Problem to work on:
From the data below, copy exactly the lines that lie between the one holding "Image resolution: width=420" and the one holding "Task: Focus the Catatan Staff notes textarea", including both, and nothing more.

-*-

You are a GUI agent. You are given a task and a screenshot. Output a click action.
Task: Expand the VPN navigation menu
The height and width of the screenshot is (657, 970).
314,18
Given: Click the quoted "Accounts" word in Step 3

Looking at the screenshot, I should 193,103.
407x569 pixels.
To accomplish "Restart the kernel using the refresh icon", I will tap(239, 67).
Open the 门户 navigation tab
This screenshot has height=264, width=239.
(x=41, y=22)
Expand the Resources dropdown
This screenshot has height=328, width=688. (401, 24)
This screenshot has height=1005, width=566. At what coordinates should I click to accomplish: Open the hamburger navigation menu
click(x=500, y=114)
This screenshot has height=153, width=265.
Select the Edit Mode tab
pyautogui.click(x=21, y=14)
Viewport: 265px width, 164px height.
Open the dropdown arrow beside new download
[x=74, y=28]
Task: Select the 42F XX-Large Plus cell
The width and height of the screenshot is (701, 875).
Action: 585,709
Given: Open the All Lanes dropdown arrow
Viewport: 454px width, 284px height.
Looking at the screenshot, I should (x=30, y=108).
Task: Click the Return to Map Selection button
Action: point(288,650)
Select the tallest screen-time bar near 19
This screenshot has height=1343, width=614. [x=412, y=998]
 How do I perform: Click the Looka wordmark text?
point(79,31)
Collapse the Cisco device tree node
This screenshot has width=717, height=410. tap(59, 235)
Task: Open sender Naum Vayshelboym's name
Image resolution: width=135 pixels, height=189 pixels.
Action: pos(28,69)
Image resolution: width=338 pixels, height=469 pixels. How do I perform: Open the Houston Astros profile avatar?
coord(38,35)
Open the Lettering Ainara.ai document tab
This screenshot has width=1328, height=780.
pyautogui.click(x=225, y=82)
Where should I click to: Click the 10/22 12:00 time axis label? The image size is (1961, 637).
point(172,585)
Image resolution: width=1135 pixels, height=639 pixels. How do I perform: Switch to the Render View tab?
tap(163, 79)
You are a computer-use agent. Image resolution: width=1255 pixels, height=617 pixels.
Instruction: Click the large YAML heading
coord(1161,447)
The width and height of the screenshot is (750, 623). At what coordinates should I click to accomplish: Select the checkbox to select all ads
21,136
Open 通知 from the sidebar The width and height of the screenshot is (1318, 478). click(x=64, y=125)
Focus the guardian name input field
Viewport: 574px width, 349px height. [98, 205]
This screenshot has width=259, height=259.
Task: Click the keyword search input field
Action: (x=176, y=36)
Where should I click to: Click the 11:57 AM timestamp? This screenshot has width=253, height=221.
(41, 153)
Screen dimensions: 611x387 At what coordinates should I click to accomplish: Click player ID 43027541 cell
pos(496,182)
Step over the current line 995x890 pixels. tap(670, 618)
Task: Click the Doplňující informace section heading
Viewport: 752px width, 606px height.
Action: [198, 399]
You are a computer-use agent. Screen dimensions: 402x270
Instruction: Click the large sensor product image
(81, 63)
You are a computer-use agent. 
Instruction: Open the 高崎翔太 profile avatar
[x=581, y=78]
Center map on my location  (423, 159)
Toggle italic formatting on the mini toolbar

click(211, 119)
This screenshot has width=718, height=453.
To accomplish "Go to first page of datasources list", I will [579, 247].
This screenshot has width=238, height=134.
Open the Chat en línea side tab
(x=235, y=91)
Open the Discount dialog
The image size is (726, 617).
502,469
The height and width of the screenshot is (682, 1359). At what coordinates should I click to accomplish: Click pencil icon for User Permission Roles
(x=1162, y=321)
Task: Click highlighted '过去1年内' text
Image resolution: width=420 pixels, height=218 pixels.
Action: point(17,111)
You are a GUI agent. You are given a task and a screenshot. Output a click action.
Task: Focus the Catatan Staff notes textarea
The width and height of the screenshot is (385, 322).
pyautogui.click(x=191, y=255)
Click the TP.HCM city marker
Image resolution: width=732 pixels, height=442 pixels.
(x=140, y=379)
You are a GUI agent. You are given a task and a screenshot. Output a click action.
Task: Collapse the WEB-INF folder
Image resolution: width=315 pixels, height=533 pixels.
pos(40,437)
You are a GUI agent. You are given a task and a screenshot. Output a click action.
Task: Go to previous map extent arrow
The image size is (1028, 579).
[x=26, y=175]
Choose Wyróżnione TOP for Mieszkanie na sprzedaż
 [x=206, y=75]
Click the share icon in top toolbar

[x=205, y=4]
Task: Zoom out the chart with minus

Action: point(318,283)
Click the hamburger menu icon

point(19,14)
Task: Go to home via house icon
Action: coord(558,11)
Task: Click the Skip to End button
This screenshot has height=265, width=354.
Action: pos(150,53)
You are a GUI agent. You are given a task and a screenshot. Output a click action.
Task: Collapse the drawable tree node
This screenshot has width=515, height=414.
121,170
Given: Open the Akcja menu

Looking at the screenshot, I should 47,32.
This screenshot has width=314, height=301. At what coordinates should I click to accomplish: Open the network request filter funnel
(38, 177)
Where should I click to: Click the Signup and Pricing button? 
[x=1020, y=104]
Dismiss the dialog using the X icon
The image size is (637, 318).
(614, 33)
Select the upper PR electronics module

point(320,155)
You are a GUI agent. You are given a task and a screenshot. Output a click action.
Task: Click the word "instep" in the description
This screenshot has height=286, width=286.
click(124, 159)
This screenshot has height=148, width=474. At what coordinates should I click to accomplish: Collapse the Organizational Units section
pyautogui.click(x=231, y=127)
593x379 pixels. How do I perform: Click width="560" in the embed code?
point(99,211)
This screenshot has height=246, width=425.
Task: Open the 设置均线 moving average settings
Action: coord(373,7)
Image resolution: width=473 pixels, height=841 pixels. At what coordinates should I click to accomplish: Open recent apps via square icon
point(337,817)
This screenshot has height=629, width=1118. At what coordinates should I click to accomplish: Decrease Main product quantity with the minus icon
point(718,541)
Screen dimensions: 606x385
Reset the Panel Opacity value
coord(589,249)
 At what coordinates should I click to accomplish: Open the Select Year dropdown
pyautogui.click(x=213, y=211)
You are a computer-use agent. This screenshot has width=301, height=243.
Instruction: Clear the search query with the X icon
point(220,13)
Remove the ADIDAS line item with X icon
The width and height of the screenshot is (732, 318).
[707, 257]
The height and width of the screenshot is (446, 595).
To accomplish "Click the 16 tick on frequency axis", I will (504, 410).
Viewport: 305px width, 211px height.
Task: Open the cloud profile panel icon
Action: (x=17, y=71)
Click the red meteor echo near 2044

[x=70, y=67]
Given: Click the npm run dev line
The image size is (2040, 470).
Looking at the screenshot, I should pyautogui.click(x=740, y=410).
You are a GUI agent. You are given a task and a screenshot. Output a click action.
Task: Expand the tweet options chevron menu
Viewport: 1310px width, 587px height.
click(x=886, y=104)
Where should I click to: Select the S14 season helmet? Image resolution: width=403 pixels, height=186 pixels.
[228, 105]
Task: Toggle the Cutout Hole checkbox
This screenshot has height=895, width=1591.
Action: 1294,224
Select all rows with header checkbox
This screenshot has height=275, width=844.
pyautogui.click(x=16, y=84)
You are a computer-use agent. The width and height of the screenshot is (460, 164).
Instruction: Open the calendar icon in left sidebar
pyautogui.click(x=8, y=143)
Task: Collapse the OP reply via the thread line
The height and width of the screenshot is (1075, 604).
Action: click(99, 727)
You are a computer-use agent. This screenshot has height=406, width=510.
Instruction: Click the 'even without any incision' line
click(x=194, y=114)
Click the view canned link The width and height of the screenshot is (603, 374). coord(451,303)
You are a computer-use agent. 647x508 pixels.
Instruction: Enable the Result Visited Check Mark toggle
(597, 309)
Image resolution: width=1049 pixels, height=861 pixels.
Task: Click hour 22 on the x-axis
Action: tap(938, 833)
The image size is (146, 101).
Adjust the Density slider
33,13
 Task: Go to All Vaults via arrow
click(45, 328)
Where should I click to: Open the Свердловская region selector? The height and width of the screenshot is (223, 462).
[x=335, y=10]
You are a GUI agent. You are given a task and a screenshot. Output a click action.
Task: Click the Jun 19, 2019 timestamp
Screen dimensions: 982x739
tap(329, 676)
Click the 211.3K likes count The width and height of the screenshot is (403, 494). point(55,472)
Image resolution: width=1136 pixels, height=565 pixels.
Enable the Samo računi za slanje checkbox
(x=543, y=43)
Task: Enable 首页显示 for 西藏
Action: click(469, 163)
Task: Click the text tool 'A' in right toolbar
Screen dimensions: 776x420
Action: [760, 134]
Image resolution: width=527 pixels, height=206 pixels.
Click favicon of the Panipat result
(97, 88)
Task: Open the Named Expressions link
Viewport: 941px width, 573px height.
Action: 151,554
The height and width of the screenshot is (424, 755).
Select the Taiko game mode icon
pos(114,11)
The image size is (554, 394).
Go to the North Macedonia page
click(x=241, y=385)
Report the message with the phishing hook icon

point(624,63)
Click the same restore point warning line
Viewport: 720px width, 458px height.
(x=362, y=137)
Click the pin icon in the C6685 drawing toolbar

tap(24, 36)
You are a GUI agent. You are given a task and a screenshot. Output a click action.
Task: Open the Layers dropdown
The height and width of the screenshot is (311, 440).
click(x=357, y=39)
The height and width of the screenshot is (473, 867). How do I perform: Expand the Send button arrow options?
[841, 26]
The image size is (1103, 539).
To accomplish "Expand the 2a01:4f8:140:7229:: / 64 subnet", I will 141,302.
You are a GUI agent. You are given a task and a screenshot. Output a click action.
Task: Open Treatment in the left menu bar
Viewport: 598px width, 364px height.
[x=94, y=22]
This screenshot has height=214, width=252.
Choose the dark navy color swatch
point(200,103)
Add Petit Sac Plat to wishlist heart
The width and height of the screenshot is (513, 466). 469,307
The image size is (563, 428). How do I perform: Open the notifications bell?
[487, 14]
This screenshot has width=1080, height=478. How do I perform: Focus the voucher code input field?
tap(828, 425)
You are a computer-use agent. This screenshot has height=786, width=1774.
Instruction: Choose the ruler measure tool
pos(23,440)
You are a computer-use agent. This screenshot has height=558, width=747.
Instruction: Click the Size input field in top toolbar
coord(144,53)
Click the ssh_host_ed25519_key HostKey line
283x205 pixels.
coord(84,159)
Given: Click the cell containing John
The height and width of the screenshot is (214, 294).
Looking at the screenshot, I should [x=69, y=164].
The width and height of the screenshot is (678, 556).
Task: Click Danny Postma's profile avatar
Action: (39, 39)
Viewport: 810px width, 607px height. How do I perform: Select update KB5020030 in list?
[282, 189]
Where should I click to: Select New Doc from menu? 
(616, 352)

-*-

Output of the exercise:
Image resolution: width=420 pixels, height=218 pixels.
Action: point(17,111)
You are a GUI agent. You are given a task and a screenshot. Output a click action.
Task: Focus the Catatan Staff notes textarea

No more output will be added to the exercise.